Could you show all lines in the entries below that contain the string "hamburger"?

• • • •

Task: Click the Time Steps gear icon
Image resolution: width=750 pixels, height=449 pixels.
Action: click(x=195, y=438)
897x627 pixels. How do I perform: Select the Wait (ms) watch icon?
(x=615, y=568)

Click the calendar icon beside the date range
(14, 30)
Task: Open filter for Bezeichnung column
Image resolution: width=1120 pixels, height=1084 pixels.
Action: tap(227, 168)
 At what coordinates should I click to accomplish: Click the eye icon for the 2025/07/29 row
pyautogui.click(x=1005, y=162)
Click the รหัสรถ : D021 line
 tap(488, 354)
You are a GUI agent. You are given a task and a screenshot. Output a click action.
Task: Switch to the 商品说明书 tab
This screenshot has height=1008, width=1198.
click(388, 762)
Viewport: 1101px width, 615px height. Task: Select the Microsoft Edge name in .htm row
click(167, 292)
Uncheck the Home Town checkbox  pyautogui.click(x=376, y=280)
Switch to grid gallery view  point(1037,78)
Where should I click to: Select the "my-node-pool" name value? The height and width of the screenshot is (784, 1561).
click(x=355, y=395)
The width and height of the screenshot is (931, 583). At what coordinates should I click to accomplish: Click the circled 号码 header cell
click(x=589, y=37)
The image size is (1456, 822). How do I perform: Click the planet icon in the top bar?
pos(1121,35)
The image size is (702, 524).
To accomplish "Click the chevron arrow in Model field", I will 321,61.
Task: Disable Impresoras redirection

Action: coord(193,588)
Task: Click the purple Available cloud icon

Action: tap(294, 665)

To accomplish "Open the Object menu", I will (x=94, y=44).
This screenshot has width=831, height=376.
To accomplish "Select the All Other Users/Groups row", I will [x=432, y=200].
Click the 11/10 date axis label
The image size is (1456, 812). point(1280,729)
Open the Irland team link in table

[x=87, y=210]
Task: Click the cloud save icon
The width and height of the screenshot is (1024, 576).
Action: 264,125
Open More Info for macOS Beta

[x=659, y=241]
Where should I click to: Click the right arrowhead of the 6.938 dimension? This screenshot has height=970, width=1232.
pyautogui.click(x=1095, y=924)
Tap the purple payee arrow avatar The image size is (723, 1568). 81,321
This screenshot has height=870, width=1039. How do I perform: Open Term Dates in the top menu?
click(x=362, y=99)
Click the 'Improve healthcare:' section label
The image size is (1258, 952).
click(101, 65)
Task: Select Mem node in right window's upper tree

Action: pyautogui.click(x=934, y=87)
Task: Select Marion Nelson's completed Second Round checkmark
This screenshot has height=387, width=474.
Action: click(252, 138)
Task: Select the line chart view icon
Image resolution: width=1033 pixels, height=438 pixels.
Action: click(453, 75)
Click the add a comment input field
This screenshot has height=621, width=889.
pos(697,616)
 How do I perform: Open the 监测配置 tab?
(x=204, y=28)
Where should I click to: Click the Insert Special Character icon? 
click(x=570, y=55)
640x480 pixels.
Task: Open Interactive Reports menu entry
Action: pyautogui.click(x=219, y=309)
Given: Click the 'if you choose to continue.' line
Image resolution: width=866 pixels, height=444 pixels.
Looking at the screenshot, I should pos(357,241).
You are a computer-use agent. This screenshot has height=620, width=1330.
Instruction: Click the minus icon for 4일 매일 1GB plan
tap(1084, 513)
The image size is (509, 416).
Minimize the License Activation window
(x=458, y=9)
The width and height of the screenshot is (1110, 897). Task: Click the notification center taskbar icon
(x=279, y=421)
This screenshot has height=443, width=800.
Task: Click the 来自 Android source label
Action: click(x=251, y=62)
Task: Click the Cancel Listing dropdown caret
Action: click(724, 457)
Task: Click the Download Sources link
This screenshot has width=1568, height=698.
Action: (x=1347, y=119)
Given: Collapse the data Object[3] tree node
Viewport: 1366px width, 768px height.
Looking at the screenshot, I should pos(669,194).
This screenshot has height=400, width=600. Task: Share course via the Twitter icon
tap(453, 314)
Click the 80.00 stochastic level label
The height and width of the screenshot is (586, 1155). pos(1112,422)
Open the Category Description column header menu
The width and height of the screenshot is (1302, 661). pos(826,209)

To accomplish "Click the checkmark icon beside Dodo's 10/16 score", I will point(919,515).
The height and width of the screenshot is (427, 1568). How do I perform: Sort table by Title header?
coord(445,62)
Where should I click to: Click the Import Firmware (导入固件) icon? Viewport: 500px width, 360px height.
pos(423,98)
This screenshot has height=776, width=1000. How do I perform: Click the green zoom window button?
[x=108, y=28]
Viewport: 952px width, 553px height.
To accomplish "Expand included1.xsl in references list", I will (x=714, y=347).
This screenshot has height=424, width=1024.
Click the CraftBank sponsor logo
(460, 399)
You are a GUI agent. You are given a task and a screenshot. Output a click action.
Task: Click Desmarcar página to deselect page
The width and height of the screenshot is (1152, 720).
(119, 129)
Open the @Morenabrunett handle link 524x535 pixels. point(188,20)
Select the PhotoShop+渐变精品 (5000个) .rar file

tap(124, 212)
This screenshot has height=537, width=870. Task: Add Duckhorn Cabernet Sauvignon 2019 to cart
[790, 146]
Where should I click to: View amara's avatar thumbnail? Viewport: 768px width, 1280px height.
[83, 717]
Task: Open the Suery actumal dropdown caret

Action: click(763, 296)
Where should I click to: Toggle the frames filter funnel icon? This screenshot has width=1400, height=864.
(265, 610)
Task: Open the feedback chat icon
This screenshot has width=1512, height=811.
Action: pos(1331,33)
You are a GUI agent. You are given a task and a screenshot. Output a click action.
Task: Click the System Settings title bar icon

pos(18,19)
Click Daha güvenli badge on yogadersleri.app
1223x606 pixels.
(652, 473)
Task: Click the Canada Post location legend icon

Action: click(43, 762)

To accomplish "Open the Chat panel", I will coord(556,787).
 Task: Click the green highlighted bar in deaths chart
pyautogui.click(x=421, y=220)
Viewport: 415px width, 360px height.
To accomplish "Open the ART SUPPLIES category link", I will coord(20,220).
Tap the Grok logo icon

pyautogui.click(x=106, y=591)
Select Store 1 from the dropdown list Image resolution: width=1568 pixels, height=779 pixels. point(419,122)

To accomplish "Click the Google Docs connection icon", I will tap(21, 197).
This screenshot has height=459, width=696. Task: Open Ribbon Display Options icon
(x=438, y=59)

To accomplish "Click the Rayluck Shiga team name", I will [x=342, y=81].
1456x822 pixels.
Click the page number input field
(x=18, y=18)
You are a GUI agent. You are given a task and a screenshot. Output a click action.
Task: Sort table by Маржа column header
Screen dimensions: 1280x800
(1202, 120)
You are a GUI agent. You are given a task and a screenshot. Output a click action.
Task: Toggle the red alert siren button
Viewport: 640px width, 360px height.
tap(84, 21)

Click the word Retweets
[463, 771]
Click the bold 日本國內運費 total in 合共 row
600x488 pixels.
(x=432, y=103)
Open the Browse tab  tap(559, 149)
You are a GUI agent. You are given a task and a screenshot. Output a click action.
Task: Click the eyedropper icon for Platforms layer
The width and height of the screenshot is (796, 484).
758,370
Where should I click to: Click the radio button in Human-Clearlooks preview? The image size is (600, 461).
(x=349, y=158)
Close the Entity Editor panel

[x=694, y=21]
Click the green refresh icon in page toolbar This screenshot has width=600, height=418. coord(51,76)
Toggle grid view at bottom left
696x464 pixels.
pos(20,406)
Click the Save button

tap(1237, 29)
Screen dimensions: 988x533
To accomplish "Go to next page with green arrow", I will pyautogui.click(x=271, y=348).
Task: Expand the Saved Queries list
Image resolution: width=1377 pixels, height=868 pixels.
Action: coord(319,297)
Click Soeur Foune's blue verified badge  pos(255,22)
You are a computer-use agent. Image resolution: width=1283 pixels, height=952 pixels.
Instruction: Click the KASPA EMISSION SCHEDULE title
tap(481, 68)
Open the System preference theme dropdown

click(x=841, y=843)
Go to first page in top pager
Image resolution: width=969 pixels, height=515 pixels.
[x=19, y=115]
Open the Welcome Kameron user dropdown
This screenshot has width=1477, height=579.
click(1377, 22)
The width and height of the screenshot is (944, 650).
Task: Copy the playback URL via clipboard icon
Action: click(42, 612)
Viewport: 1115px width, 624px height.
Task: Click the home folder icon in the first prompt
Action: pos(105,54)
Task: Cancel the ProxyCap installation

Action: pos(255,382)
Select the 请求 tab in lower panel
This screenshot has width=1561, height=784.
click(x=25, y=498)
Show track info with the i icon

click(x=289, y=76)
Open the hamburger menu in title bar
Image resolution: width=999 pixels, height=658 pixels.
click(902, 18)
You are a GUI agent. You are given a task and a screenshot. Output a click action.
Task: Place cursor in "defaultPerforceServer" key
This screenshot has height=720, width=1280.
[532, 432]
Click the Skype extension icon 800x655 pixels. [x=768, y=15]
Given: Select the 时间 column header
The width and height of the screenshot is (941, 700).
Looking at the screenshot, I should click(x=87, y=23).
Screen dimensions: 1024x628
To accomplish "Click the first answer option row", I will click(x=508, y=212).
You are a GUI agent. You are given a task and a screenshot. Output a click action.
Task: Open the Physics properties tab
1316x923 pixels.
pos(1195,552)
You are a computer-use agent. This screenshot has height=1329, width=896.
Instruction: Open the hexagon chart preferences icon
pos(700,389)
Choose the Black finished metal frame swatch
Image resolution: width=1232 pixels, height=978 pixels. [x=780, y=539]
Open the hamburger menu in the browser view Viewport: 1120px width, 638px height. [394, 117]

• • • •

§ SOLUTION FOR THIS PROBLEM:
Open the hamburger menu in title bar
Open the hamburger menu in the browser view Viewport: 1120px width, 638px height. [394, 117]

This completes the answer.